Here is how to hold drum sticks along with tips on how to master various types of grips you should know as a drummer.
The traditional grip
The traditional grip, also known as the jazz grip, is commonly used in snare drumming and jazz drumming styles. It is a versatile grip that provides excellent control and dynamic range. The traditional grip is favored for its ability to create nuanced dynamics and achieve precise articulation, making it popular in jazz and orchestral drumming. Here are the steps for the traditional grip for holding onto drum sticks.
Left Hand: Hold the left drumstick in a relaxed handshake position, palm facing down. The thumb rests on top of the stick, while the other fingers grip it from below, with the pinky finger curled beneath the stick.
Right Hand: The right hand uses an overhand grip, with the palm facing down, similar to the left hand. The thumb and first two fingers (index and middle) are used to hold the stick.
The matched grip
The matched grip is the most commonly used grip among drummers, especially in rock, pop, and contemporary music. It offers balance and consistency in drumming. There are two variations of the matched grip.
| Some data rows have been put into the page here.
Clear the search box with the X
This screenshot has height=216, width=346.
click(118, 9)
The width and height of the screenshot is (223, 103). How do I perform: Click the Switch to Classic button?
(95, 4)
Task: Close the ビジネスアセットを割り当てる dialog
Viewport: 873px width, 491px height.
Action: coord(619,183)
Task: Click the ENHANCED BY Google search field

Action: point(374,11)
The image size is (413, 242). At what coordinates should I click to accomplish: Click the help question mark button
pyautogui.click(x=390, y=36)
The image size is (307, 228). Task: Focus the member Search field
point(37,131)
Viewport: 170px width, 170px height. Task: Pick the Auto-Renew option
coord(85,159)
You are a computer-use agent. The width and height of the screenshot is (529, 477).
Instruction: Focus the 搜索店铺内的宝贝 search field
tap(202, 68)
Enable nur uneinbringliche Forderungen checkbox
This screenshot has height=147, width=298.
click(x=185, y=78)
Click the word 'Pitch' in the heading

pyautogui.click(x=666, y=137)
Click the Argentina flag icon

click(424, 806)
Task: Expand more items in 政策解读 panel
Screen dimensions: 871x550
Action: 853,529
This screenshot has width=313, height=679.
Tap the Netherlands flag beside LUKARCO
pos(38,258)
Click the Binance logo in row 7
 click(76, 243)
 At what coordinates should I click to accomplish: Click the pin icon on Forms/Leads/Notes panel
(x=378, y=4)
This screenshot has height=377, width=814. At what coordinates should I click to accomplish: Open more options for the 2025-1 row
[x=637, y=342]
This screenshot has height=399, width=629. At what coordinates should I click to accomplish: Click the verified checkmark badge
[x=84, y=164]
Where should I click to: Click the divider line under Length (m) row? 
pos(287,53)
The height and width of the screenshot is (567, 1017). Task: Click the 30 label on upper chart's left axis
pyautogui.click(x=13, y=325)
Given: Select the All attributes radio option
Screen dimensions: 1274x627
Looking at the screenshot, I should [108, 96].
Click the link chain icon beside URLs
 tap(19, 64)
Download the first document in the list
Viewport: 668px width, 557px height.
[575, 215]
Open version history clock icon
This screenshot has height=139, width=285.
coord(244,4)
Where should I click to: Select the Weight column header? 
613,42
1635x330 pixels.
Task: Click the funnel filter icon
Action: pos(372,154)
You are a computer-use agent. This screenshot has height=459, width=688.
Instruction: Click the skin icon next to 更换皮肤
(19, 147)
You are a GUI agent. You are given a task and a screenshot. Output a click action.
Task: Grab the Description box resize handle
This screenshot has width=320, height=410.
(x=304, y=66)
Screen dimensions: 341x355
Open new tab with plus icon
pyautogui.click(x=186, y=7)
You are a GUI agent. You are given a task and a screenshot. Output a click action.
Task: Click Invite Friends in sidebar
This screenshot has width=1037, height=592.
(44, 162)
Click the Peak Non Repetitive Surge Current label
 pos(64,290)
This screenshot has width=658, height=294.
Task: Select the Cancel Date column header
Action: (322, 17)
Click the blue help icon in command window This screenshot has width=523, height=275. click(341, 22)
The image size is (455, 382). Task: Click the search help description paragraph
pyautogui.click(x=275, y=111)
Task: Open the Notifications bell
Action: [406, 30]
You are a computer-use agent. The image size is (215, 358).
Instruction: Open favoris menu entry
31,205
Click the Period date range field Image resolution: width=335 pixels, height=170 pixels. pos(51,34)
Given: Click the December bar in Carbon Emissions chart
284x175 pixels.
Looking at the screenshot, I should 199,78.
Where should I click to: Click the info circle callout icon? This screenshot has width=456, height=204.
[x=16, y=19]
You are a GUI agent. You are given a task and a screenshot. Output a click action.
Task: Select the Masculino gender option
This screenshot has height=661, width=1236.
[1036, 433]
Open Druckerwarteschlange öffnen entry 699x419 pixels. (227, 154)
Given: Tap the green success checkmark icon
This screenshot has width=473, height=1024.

German Grip: In the German grip, both hands hold the drumsticks similarly, with the palms facing down. The thumbs are positioned on top of the sticks, while the fingers curl around them. This grip is popular for its power and control and is well-suited for rock and pop drumming.
French Grip: The French grip involves holding the drumsticks with the palms facing each other, rather than facing down. The thumbs and fingers are used to grip the sticks from the sides. The French grip allows for a wide range of motion and is often employed for intricate snare drum work.
Finding the right balance
Regardless of the grip style you choose, it is crucial to find the right balance between tension and relaxation when holding drum sticks. Avoid gripping the sticks too tightly, as it can lead to hand and wrist fatigue. Instead, focus on maintaining a relaxed grip that allows for fluid and controlled movement.
- Fulcrum Point: The fulcrum point is the point on the drumstick where the most control is achieved. For the traditional grip, it’s near the center of the stick, while for the matched grip, it’s slightly closer to the back end of the stick. Experiment to find your ideal fulcrum point.
- Relaxed Hands: Keep your hands and fingers relaxed. Tension can hinder your ability to control the sticks and can lead to discomfort and pain over time.
- Balance Stick Heights: When playing the drums, strive to maintain even heights with both sticks to create a balanced sound. Practice rudiments to ensure your sticks are striking the drum or cymbal at the same height consistently.
Developing good technique for holding onto drum sticks
To master the art of holding drum sticks, consider these tips.
Consistent practice is essential for building muscle memory and improving your technique.
Practice in front of a mirror to check your grip and stick heights. This visual feedback can help you make adjustments.
If possible, ask a more experienced drummer and take drum lessons to get feedback on your technique.
Developing good stick control and grip technique takes time, so be patient with yourself and allow for gradual improvement.